Data: Curl Installation and batch download PDF files from a website

cURL Installation

  1. download carcet.pem from  https://curl.haxx.se/docs/caextract.html
  2. download curl from https://curl.haxx.se/download.html (I use a windows system, so I download the binary file for windows 64 bit)
  3. extract curl to c:\curl and put carcet.pem under c:\curl\bin folder
  4. add environment variable curl with the path of curl.exe

Curl is useful for downloading files from the website.  The basic command is the following:

curl -O url

This command needs be run under the c:\curl\bin folder.
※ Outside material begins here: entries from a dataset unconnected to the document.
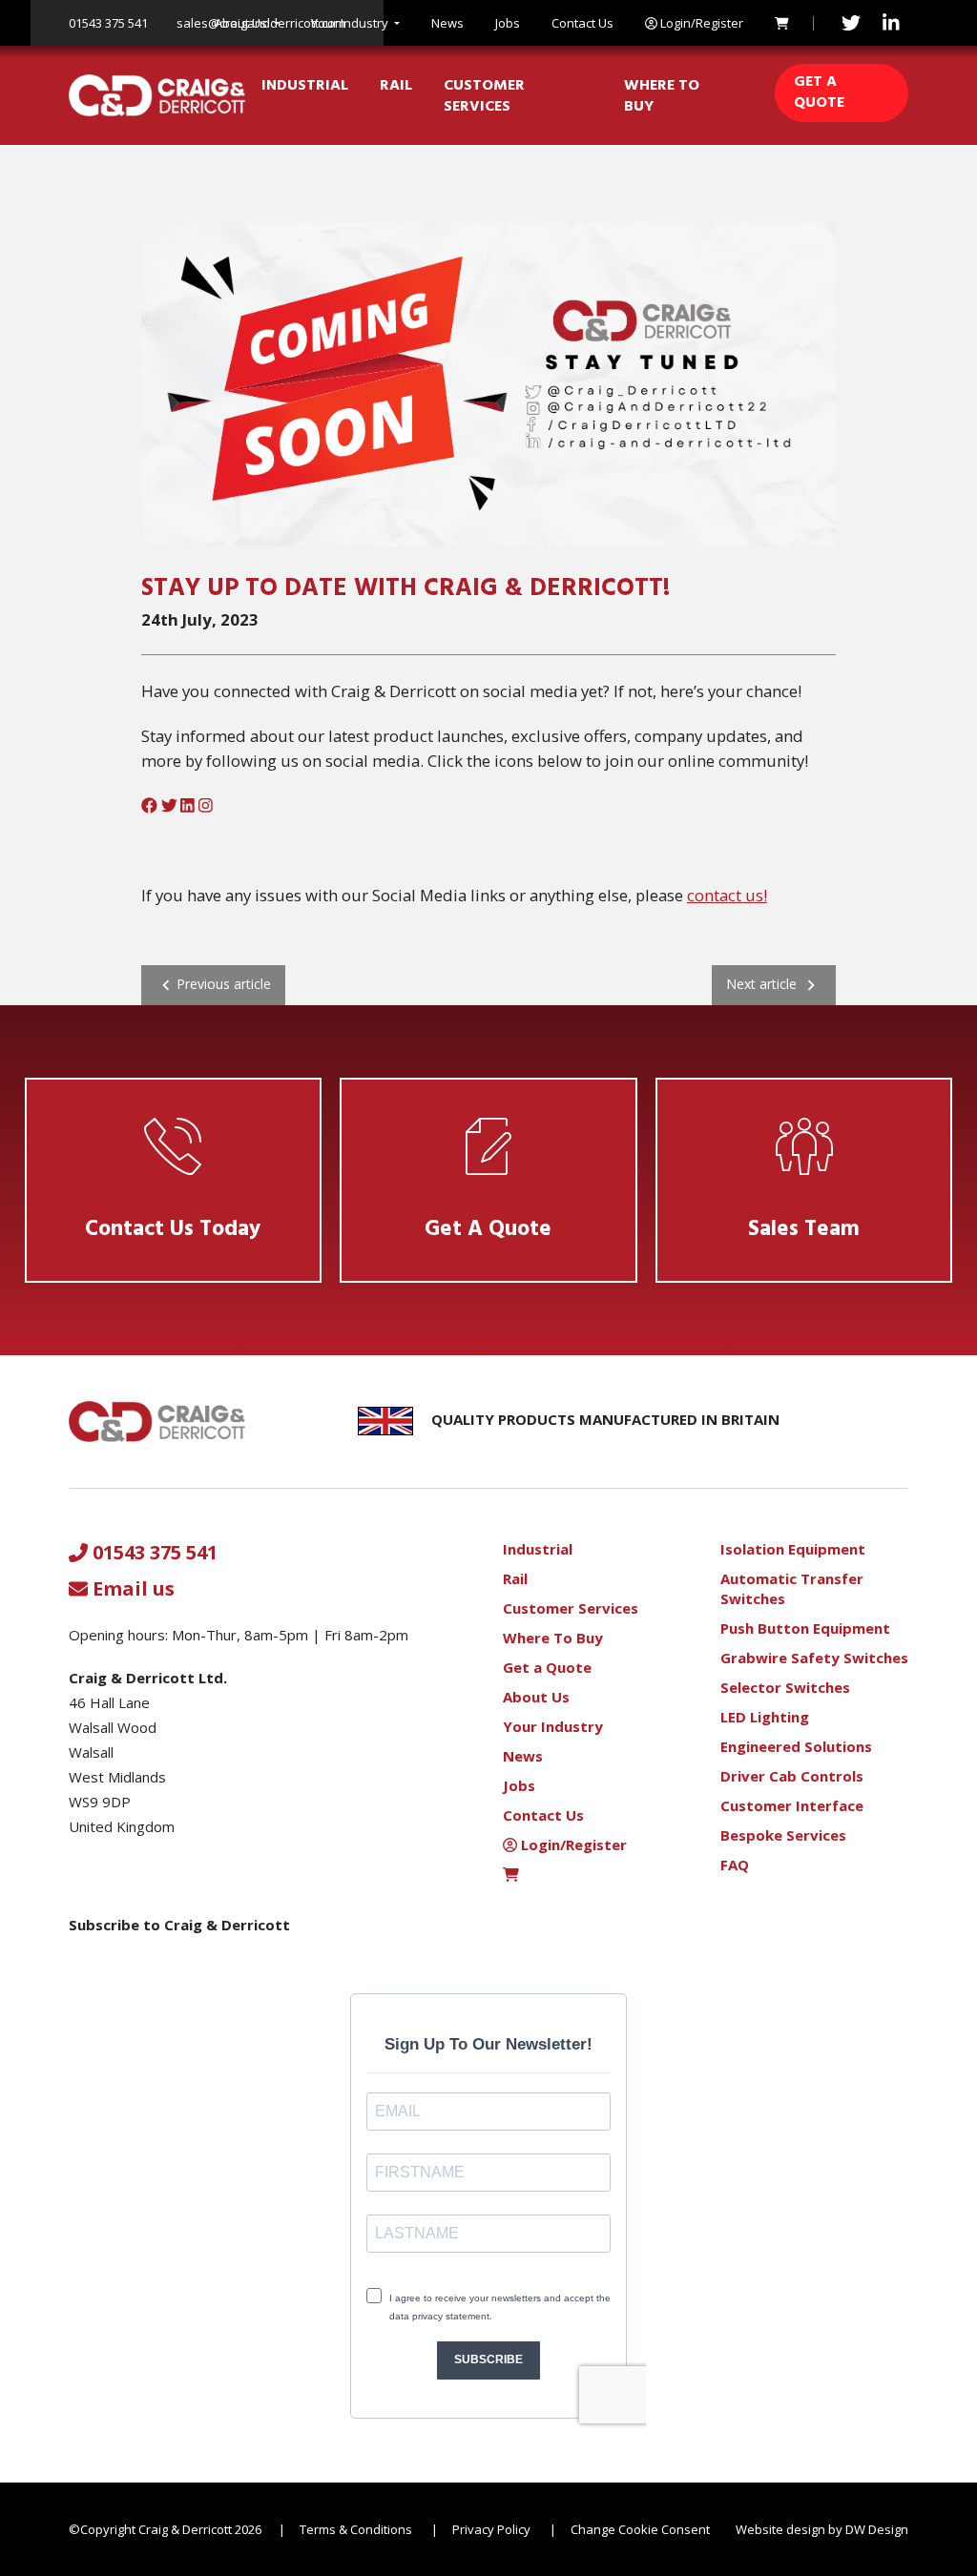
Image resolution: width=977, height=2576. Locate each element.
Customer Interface (791, 1805)
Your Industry (349, 22)
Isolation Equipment (792, 1548)
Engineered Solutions (796, 1746)
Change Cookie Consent (640, 2529)
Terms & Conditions (356, 2529)
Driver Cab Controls (791, 1775)
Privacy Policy (491, 2529)
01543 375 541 (108, 22)
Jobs (507, 22)
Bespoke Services (783, 1834)
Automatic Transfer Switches (791, 1588)
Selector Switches (785, 1687)
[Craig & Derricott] (157, 95)
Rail (396, 85)
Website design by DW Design (822, 2529)
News (447, 22)
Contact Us (582, 22)
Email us (131, 1588)
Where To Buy (661, 96)
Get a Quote (819, 92)
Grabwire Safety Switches (814, 1657)
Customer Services (484, 96)
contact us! (727, 895)
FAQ (734, 1864)
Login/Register (700, 22)
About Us (241, 22)
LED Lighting (764, 1716)
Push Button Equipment (805, 1628)
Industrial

The files are downloaded to C:\Users\username\

Purpose: download SAS 9.3 user guide pdf files from https://support.sas.com/documentation/onlinedoc/stat/930/

  1. In window cmd, under c:\curl\bin, run curl -o index https://support.sas.com/documentation/onlinedoc/stat/930/
    • generate the index file which contains the wrapped source html code of the webpage
  2.  open git bash, run following
      1. cd c
      2. cd curl
      3. cd bin
      4. grep -i pdf  index > list
  3. list contains the href=”*.pdf”. Use Excel text to column to get only the name of the pdf files.
  4. open list in notepad++ and at the bottom of the window, it shows “Windows (CR LF)”,  right click and select “Unix (LF)”.  This will solve the error “curl: (3) Illegal characters found in URL”
  5. Start a new bash file in notepad++ with the following code
    1. echo “Start!”
      url=https://support.sas.com/documentation/onlinedoc/stat/930/
      while read query
      do
      curl -O “$url${query}”
      echo $url${query}
      done < list
    2. save as echo
  6. in git bash, navigate to where the echo file is and run following
    1. bash echo